_Stated problem_
Render the items below as a JSON list of strings, one string per line, skipping blank lines and leaving out the pictures.

Element and text position data:
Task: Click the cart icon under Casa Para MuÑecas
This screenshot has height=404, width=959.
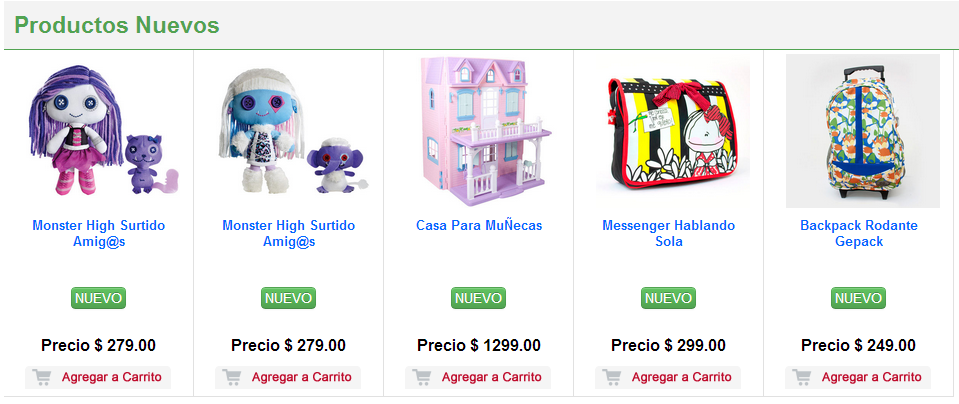Action: [421, 377]
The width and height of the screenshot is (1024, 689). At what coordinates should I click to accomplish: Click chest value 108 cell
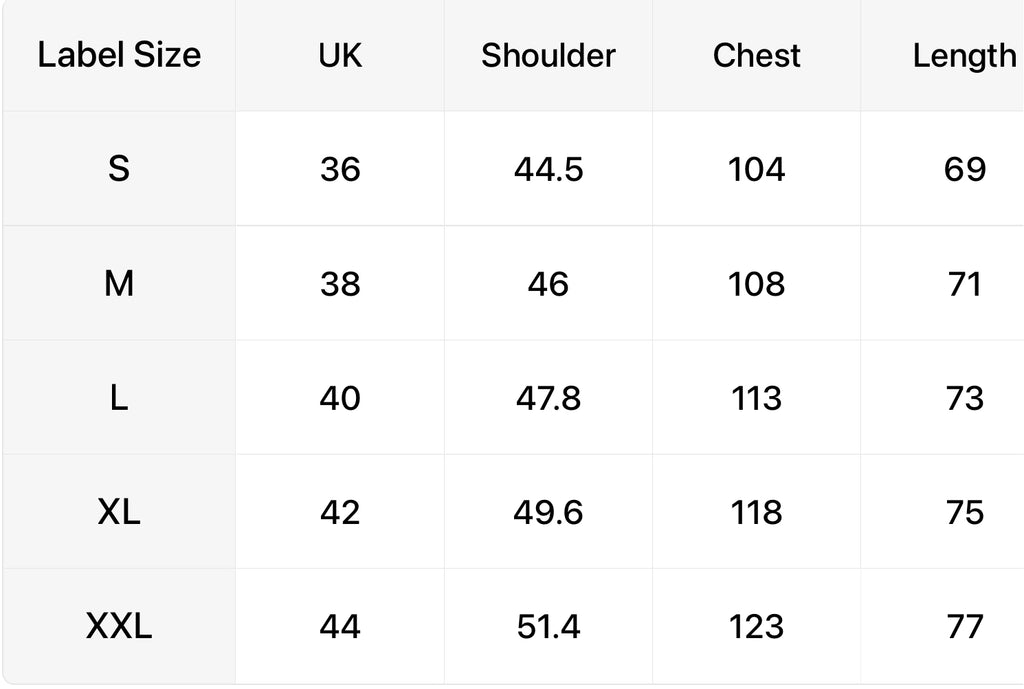click(x=756, y=283)
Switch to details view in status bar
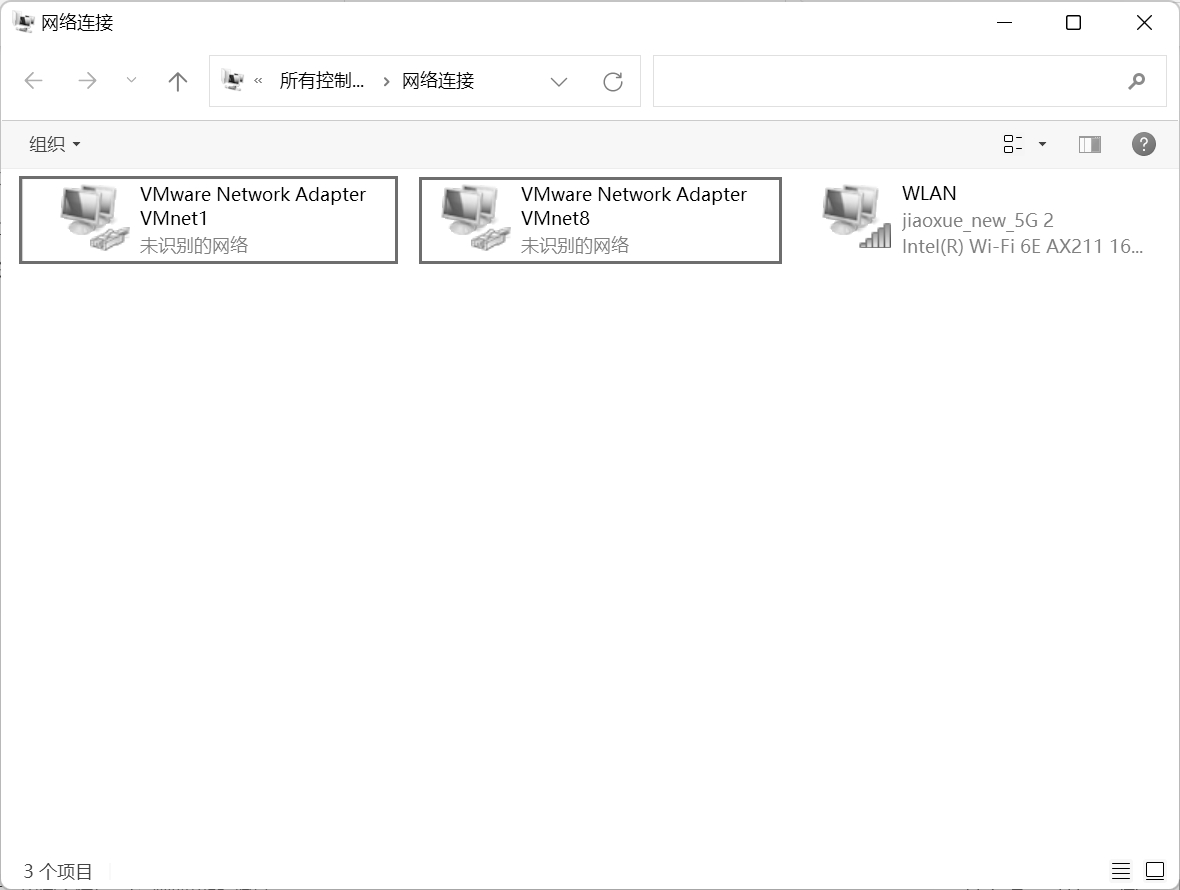Screen dimensions: 1180x890 (x=1121, y=870)
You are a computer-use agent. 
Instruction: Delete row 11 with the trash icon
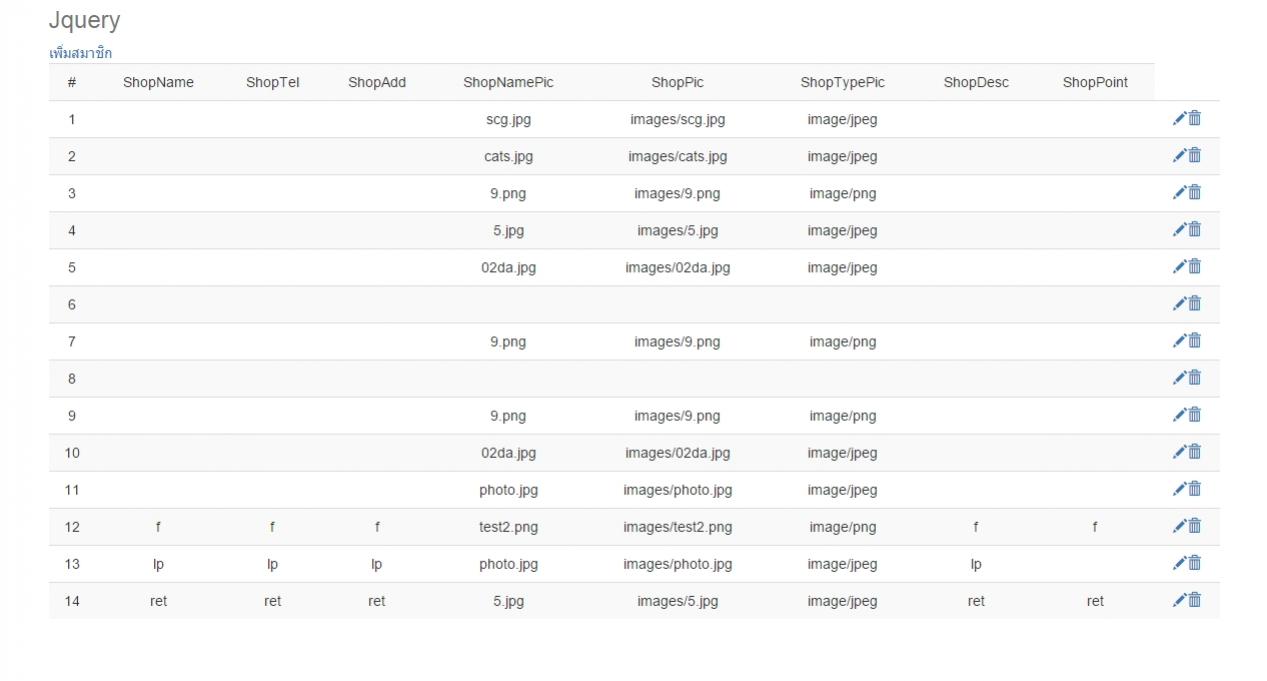[1195, 489]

_In response_
[
  "Task: Click the cart icon under Casa Para MuÑecas",
  "This screenshot has height=404, width=959.",
  "Action: [421, 377]",
  "The width and height of the screenshot is (1024, 689). At what coordinates should I click to accomplish: Click chest value 108 cell",
  "click(x=756, y=283)",
  "Switch to details view in status bar",
  "Screen dimensions: 1180x890 (x=1121, y=870)",
  "You are a computer-use agent. ",
  "Instruction: Delete row 11 with the trash icon",
  "[1195, 489]"
]